What to work on. Count the lines in the data below that contain the string "button", and give only the number.

Extracted data.

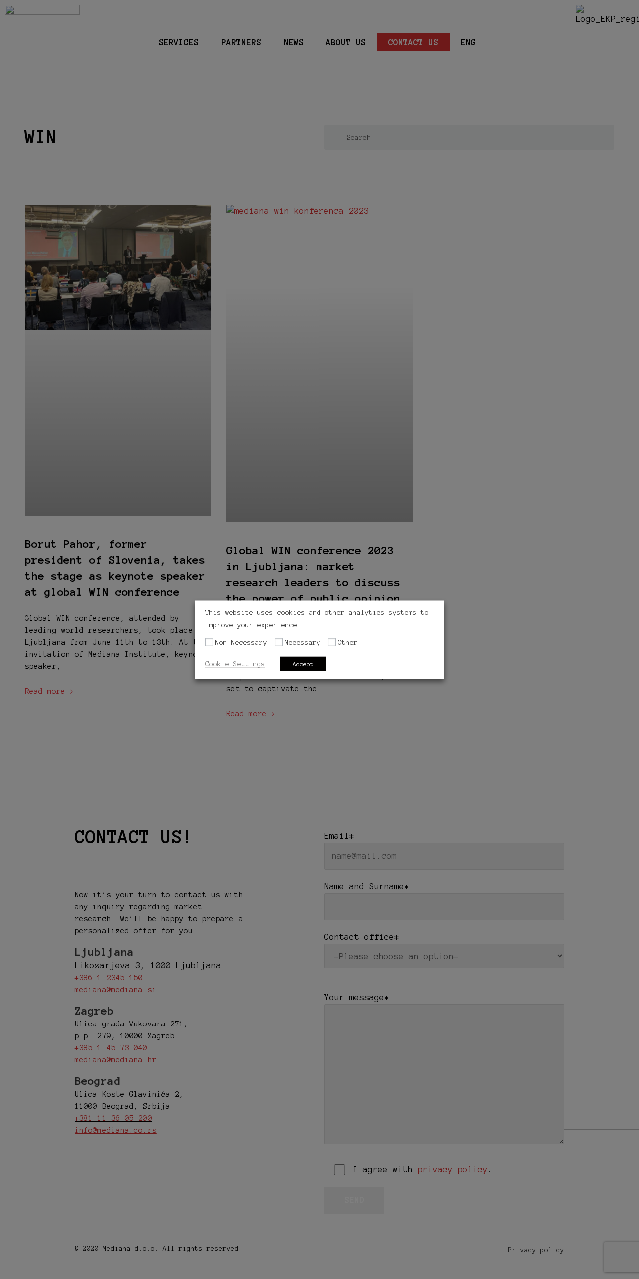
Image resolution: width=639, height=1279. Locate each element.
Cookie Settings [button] (235, 663)
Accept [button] (303, 663)
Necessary (302, 642)
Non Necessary (241, 642)
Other (348, 642)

Solution below. 2